- Source extract:

▬▬▬

Revocation of the Equine Identification (Wales) Regulations 2009

46.  The Equine Identification (Wales) Regulations 2009(12) are revoked.

Lesley Griffiths

Minister for Environment, Energy and Rural Affairs, one of the Welsh Ministers

15 January 2019

EXPLANATORY NOTE

(This note is not part of the Regulations)

These Regulations supplement, and make provision for the enforcement, of Commission Implementing Regulation (EU) 2015/262 (the “EU Regulation”) in Wales. They provide for the identification of equines, and replace the Equine Identification (Wales) Regulations 2009 (S.I. 2009/2470) (W. 199).

Part 2 of the Regulations contains provisions which set out various administrative and procedural requirements. In particular, regulation 3 designates the Welsh Ministers as the competent authority and the zootechnical authority for the purposes of the EU Regulation. Other provisions in Part 2 set out various requirements in relation to the identification of equines and the identification document in relation to an equine.

Part 3 sets out various exceptions in relation to equines living under wild or semi-wild conditions.

▬▬▬

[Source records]
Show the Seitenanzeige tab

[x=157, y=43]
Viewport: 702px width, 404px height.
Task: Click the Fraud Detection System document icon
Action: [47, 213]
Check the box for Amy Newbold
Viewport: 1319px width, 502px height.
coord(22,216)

▬▬▬

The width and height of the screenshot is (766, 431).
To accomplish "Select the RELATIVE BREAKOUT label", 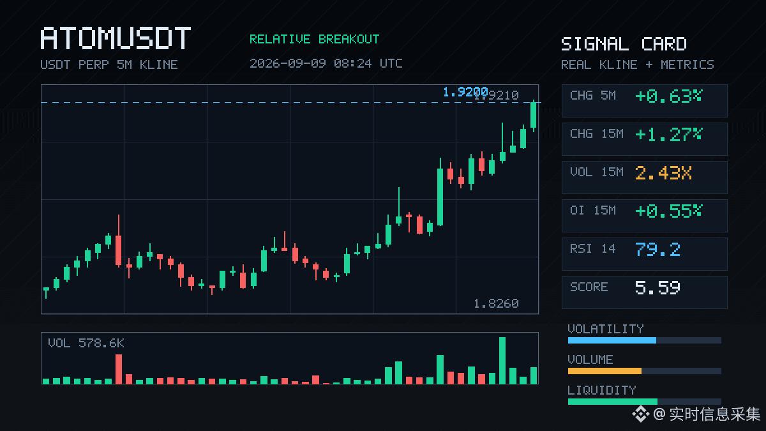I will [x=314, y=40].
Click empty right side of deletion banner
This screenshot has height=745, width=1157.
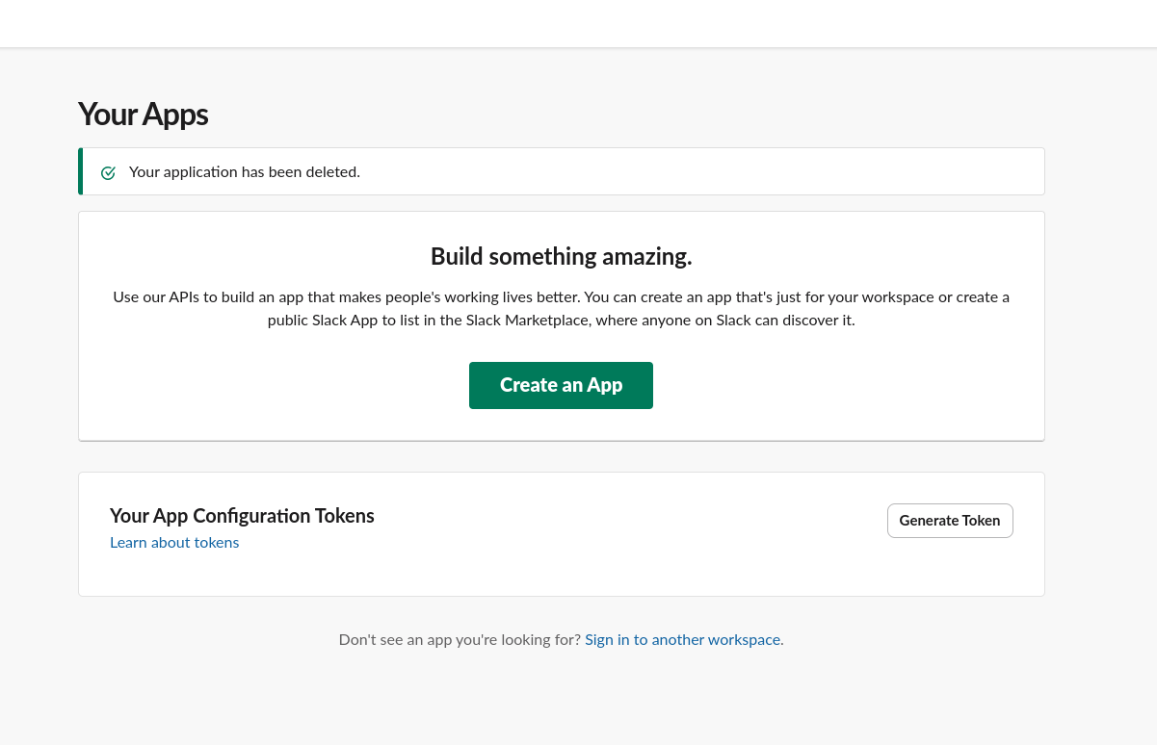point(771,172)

▬▬▬

- Required actions:
1. According to the equine identification text, whom does regulation 3 designate as the competent authority for the purposes of the EU Regulation?
2. Quote the stretch of the equine identification text from "15 January 2019" through "to an equine.".

- Solutions to the exercise:
1. The Welsh Ministers.

2.
15 January 2019

EXPLANATORY NOTE

(This note is not part of the Regulations)

These Regulations supplement, and make provision for the enforcement, of Commission Implementing Regulation (EU) 2015/262 (the “EU Regulation”) in Wales. They provide for the identification of equines, and replace the Equine Identification (Wales) Regulations 2009 (S.I. 2009/2470) (W. 199).

Part 2 of the Regulations contains provisions which set out various administrative and procedural requirements. In particular, regulation 3 designates the Welsh Ministers as the competent authority and the zootechnical authority for the purposes of the EU Regulation. Other provisions in Part 2 set out various requirements in relation to the identification of equines and the identification document in relation to an equine.